Depois, ampliaram os critérios de inclusão para refletir a vida real: pacientes com ICpEF, obesidade e DM2 tratados fora do ambiente controlado do RCT.
Por fim, fizeram o que nenhum trial fez: compararam tirzepatida x semaglutida frente a frente.
E daí vieram resultados relevantes:
Semaglutida: 42% menos risco de hospitalização por IC ou morte (vs sitagliptina, que era o “placebo” dos grupos).
Tirzepatida: 58% menos risco (vs sitagliptina).
Head-to-head: sem vantagem para nenhum dos lados.
Empate técnico que chama? As duas entregam mais de 40% de redução de risco em hospitalização ou morte na IC FEP cardiometabólica.
A decisão cabe a nós junto aos nossos pacientes, no entendimento das necessidades, riscos de eventos adversos e comorbidades na hora de decidir por uma das “canetinhas".
TAVI vs Cirurgia: o que muda em homens e mulheres”?
Coorte (European Heart Journal)
DEDICATE-DZHK6. O nome parece senha de míssil, mas na verdade é mais um trial robusto publicado no EHJ.
A pergunta é direta: TAVI e cirurgia têm resultados diferentes em mulheres e homens com estenose aórtica grave e risco baixo-intermediário?
👉 Spoiler: a resposta é que não.
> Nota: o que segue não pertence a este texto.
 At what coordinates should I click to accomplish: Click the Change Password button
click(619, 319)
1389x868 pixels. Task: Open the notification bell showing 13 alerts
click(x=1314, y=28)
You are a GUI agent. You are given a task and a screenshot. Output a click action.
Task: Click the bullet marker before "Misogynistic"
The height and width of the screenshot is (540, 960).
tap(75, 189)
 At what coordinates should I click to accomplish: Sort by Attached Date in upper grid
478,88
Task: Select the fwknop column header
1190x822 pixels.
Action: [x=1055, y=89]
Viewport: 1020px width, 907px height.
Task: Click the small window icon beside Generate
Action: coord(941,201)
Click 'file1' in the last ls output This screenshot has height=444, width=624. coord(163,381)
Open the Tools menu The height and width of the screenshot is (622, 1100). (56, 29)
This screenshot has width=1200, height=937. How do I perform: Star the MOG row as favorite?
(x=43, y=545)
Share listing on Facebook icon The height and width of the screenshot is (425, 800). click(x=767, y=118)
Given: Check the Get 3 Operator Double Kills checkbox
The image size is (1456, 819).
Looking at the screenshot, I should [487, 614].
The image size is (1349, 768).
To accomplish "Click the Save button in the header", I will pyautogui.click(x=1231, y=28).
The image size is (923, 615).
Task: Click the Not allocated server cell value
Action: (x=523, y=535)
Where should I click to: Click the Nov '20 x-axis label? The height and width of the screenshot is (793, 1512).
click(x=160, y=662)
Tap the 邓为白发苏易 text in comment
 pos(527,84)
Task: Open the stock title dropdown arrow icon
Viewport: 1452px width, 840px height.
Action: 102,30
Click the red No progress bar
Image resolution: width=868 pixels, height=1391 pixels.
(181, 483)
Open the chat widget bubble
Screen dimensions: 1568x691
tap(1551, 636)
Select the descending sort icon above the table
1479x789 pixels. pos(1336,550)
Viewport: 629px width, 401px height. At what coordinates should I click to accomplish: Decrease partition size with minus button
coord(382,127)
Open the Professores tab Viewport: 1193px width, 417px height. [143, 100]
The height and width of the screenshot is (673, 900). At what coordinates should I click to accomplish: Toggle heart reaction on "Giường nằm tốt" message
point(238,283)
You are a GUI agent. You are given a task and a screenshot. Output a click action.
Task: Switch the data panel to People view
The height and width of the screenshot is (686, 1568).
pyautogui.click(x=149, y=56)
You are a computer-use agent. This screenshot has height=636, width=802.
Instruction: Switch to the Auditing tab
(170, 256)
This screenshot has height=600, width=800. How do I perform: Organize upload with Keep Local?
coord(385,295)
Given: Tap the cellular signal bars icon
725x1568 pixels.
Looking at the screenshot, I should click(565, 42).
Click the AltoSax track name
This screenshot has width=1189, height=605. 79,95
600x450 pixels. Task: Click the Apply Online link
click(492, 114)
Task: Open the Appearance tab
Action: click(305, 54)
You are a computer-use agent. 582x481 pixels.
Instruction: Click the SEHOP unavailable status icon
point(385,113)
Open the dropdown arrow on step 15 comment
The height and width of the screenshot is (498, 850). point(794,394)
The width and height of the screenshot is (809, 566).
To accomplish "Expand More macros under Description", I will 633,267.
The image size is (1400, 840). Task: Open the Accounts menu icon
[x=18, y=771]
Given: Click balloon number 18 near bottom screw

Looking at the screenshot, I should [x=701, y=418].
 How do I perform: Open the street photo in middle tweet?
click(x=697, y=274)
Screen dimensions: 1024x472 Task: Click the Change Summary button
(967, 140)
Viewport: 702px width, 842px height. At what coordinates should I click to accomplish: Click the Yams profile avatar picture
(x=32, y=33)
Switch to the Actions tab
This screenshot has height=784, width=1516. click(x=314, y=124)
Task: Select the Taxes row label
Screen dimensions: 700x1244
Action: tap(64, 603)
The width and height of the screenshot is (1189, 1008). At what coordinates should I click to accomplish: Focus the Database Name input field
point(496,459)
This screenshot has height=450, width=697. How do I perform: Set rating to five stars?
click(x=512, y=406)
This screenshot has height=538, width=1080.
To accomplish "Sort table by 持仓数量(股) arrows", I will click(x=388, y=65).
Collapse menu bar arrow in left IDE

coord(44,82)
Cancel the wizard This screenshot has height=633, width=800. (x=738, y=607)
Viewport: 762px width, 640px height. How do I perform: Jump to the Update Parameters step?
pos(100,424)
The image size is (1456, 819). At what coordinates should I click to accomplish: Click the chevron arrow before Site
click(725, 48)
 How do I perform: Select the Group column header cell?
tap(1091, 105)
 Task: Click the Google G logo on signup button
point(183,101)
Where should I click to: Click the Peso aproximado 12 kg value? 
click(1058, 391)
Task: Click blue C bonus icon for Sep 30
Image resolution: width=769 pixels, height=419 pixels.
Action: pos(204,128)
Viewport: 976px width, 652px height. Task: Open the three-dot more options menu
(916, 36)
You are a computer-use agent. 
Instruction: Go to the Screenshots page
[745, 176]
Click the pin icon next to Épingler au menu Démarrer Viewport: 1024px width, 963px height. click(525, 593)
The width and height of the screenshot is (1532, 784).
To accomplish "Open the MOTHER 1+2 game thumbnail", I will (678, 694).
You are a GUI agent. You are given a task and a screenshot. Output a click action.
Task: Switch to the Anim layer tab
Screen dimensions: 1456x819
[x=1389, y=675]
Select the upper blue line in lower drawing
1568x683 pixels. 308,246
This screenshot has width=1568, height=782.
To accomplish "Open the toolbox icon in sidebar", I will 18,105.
Mas os detalhes importam.
Foram 1.394 pacientes (43% mulheres) comparando TAVI e SAVR. O desfecho primário (morte ou AVC em 12 meses) mostrou:
Mulheres: 5,2% no TAVI x 11,5% na cirurgia (HR 0,46).
Homens: 5,4% no TAVI x 9% na cirurgia (HR 0,61).
Quando olhamos separado:
Mortalidade em 1 ano: caiu para 2,6% no TAVI vs ~6% na cirurgia, tanto em homens quanto em mulheres.
AVC: destaque negativo para as mulheres na cirurgia — 6,2% vs 2,6% no TAVI. Nos homens, taxas foram semelhantes (~3%).
📌 O que levamos para o consultório?
O TAVI segue sólido como alternativa não inferior à cirurgia, com menos eventos no primeiro ano.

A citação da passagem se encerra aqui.